The “Cadillac tax” has been top of mind lately for many business owners, mainly because they are still unsure of how the tax will affect their business. Proponents of the tax predict it will decrease health care costs by discouraging employers from offering high cost health plans and, instead, paying their employees more. Supporters of the Cadillac tax also expect it will cut health care costs by reducing free-spending health plans, which in turn can reduce the overall demand for health care services and make it more difficult for health care service costs to increase. The hope is that everyone, even those whose health plans are not affected by the implementation of the tax, will benefit from the reduced cost of care.

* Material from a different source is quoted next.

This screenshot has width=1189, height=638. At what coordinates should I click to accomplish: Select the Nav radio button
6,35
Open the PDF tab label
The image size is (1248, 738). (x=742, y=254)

However, one of the biggest issues people have with the tax is whether or not it will mean the end of pre-tax benefits like flexible spending accounts (FSAs) and whether it will shift an increasing portion of health care costs to employees. Although the tax won’t be implemented until 2018, companies should understand how they can start offering benefits in the next two years that won't trigger the tax. The various regulations are a lot to take in, so it’s important for brokers to ensure their clients are a step ahead of any potential penalties and planning accordingly.

What is the Cadillac tax?

The Cadillac tax will impose a 40 percent tax on the portion of a health care plan that exceeds the threshold of $10,200 a year for individuals or $27,500 for families.1 These thresholds will increase in future years since they are indexed for inflation.

The tax is paid by insurance providers, and if there are multiple carriers, each carrier will pay the percentage of the excise tax equal to their percentage of the total premiums. Since the tax is based on an employee’s total benefits package, employers are currently responsible for calculating the tax and reporting each provider’s portion of the tax to the IRS. However, it is employers – not providers – who may be penalized for incorrectly calculating the tax, making it important for brokers to ensure their clients understand the nuances of reporting.

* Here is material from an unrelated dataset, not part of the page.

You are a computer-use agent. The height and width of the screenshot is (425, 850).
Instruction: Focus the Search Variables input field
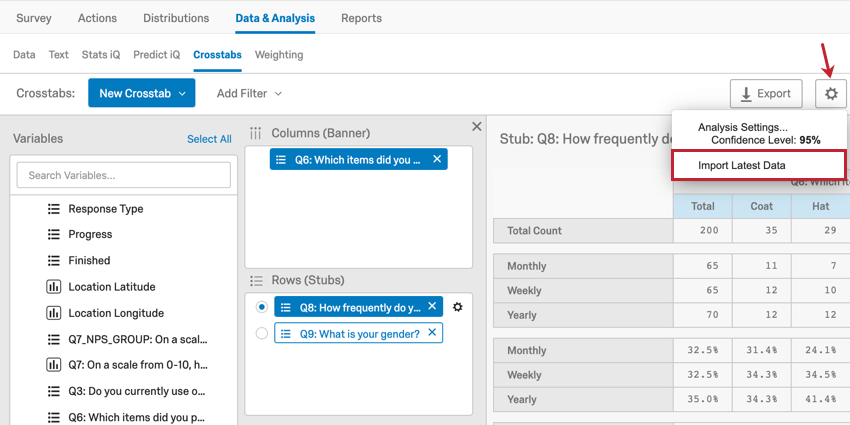click(124, 175)
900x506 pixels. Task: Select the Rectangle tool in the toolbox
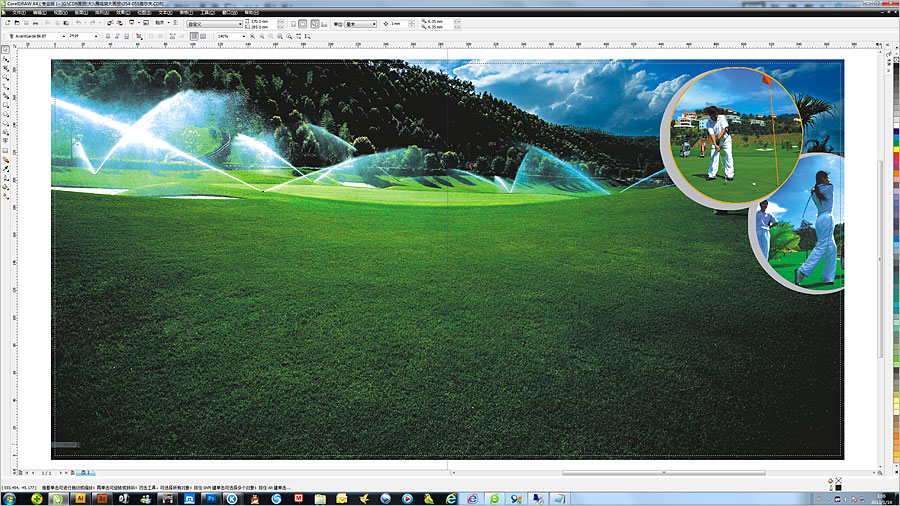(x=6, y=103)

The tax only applies to the employer- and employee-paid portions of pre-tax group employer-sponsored coverage. This includes health coverage, FSAs, health savings accounts (HSAs) and retiree coverage, among others.

How can brokers help employers prepare?

There are still two years left before the Cadillac tax deadline, and brokers can help clients by giving them tools and resources to better prepare for and understand the implications of the law. Brokers can help clients assess their current health benefits offerings and discuss cost-saving and cost-accountability measures they can take.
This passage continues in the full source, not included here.